When I started my PhD project in October 2015, I knew three things for sure:

  1. My project involved modelling disease-specific point mutations in human pluripotent stem cells.

  2. I would generate these point mutations using CRISPR/Cas9, a technology providing scientists with state-of-the-art molecular DNA scissors.

  3. I had never used CRISPR/Cas9 and did not have a clue what conditions would work best in my hands!

It is now April 2016, and I have come a long way. Following multiple rounds of optimisations, trials-and-errors and long working hours, I have become a confident user of this technology. However, this progress would have been impossible had it not been for the multitude of protocols that have been published across scientific journals and blogs around the web. It is time for another blog post of this kind, now with me in the writer’s seat, taking you through my CRISPR journey.

Optimize conditions in HEK293s cells

Anyone hoping to use CRISPR to establish a reliable cellular model of a specific human disease should have as their top priority the mitigation of off-target effects. Although wildtype Cas9 off-target effects in human pluripotent stem cells appear to be very low, I decided to be on the safest side possible and started off by designing single guide RNAs (sgRNA) for the less promiscuous Cas9 nickase system, focusing on only one of the three planned point mutations.

I cloned each individual pair into the Cas9 nickase PX462 plasmid (Addgene #48131 for V1.0 and #62988 for V2.0) and co-nucleofected 1.5 ug of each construct together with 200 pmol 150-bp-long homology-directed repair (HDR) template into 1,000,000 HEK293s cells (more on HDR design here). To screen for successful knockins, I used a quick and easy restriction fragment length polymorphism (RFLP) assay.

Tip 1: Use an easy and cheap cell culture system to optimize your CRISPR experiments. It saves you money and time to perform your CRISPR optimisations in culture systems with robust and high transfection efficiency, such as HEK293 cell line. It is best to move forward to more demanding and expensive cultures once you have ensured that your reagents are working.

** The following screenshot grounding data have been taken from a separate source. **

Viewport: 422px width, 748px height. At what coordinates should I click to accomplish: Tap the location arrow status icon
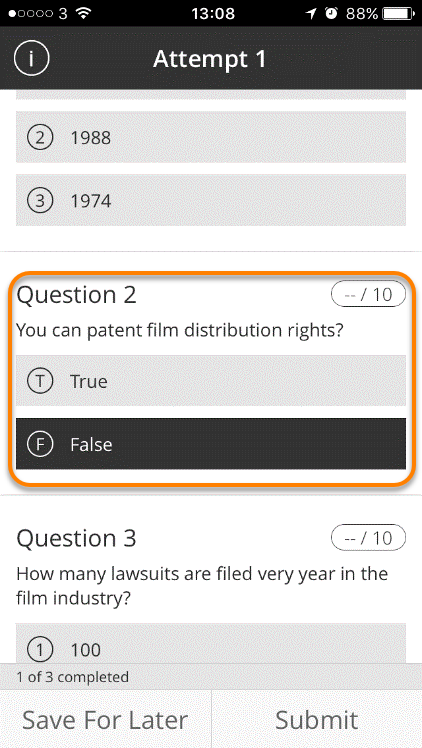[x=311, y=13]
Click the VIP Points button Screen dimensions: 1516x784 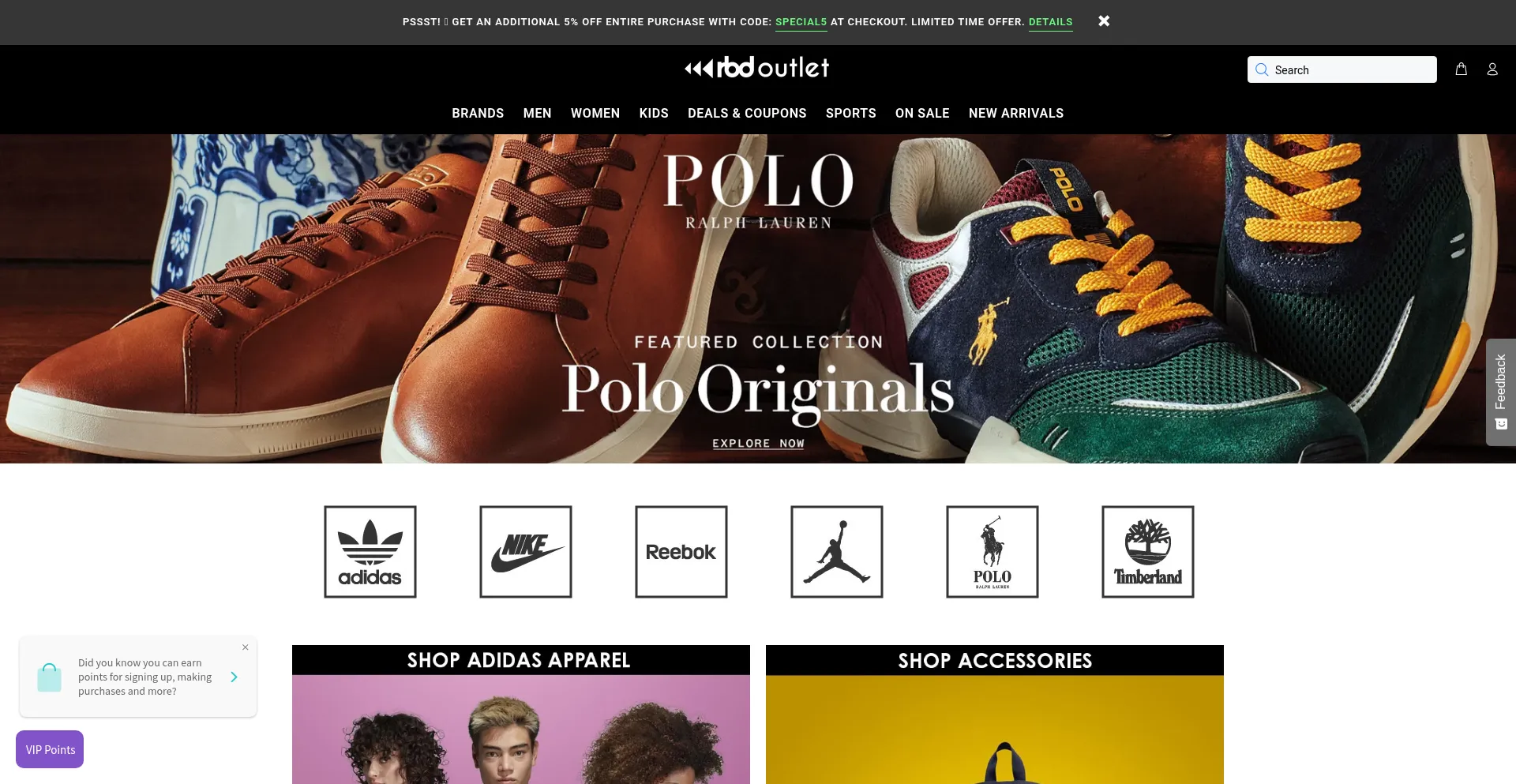50,749
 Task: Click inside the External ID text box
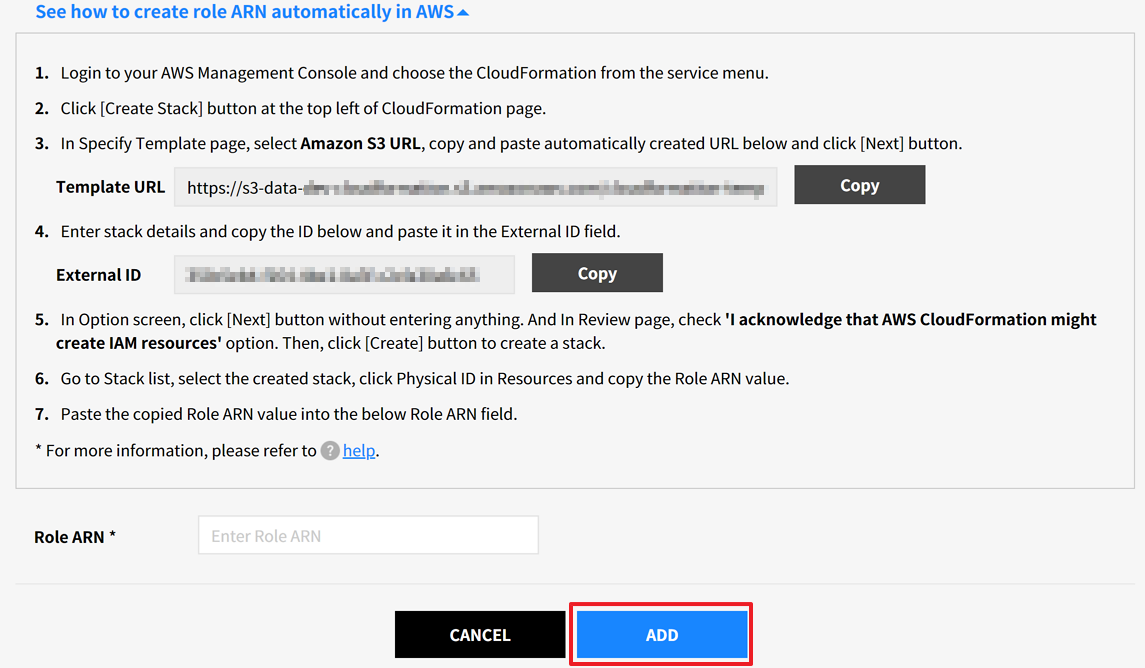344,274
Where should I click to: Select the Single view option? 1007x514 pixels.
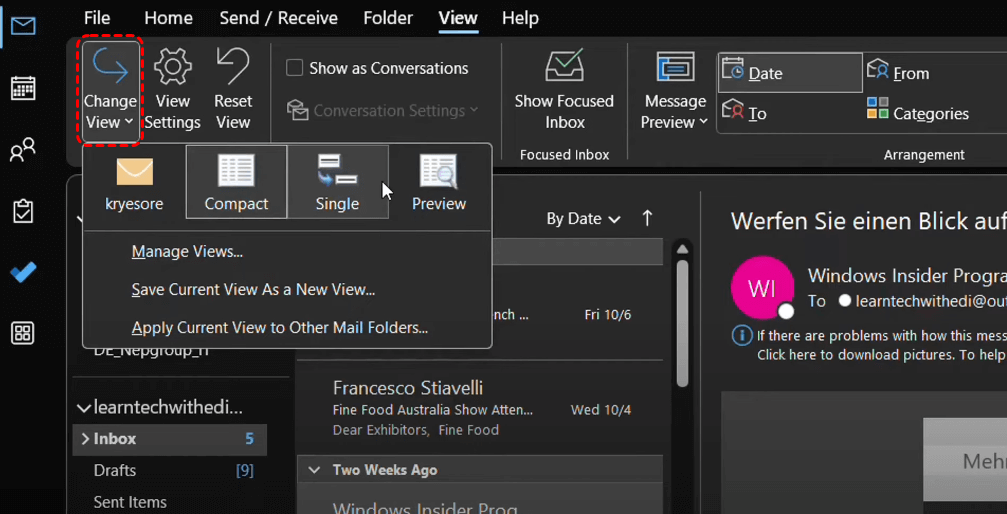click(x=337, y=182)
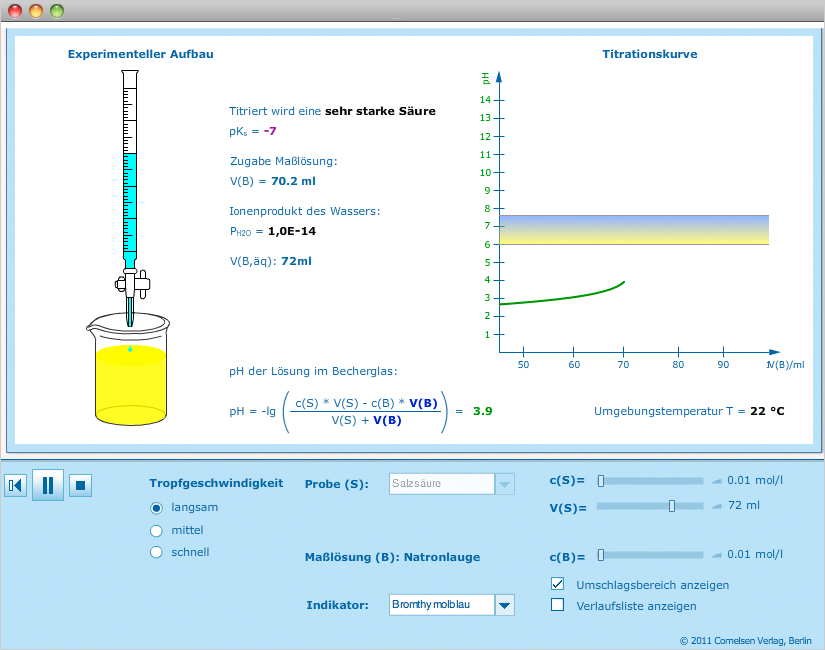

Tip 2: You might be able to improve knock-in efficiency with asymmetric HDR template design. In conventional HDR template design, you put the point mutation in the middle and design 45-75 bp homology arms on both sides of the mutation. Richardson et al. showed that the knock-in efficiency can be higher when you design the HDR template complementary to the strand of sgRNA and with a 36-bp homology arm at 3’ of PAM and 91-bp arm at 5’ of PAM1.

Tip 3: Introduce a mutation at the PAM site to prevent Ca9 from degrading the HDR template. If possible, introduce a silent mutation at the PAM site to prevent repeated cutting of a successfully targeted genomic region. However, changing the PAM from NGG to NAG will not do the trick, as NAG works as a cryptic PAM site for Cas92. If it is not possible to mutate the PAM, introduce 2-3 silent mutations in the sgRNA-specific PAM-proximal region. For more on how to do this using Benchling, click here.

Tip 4: Introduce a novel restriction enzyme site when designing the HDR template. Ensure that one of the silent mutations introduces a novel restriction enzyme site, allowing you to identify the presence of knockins across the cell population (no single-cell cloning!) by a simple restriction fragment length polymorphism (RFLP) assay (< 5h hands-on work). This online tool will help you design novel restriction enzyme sites.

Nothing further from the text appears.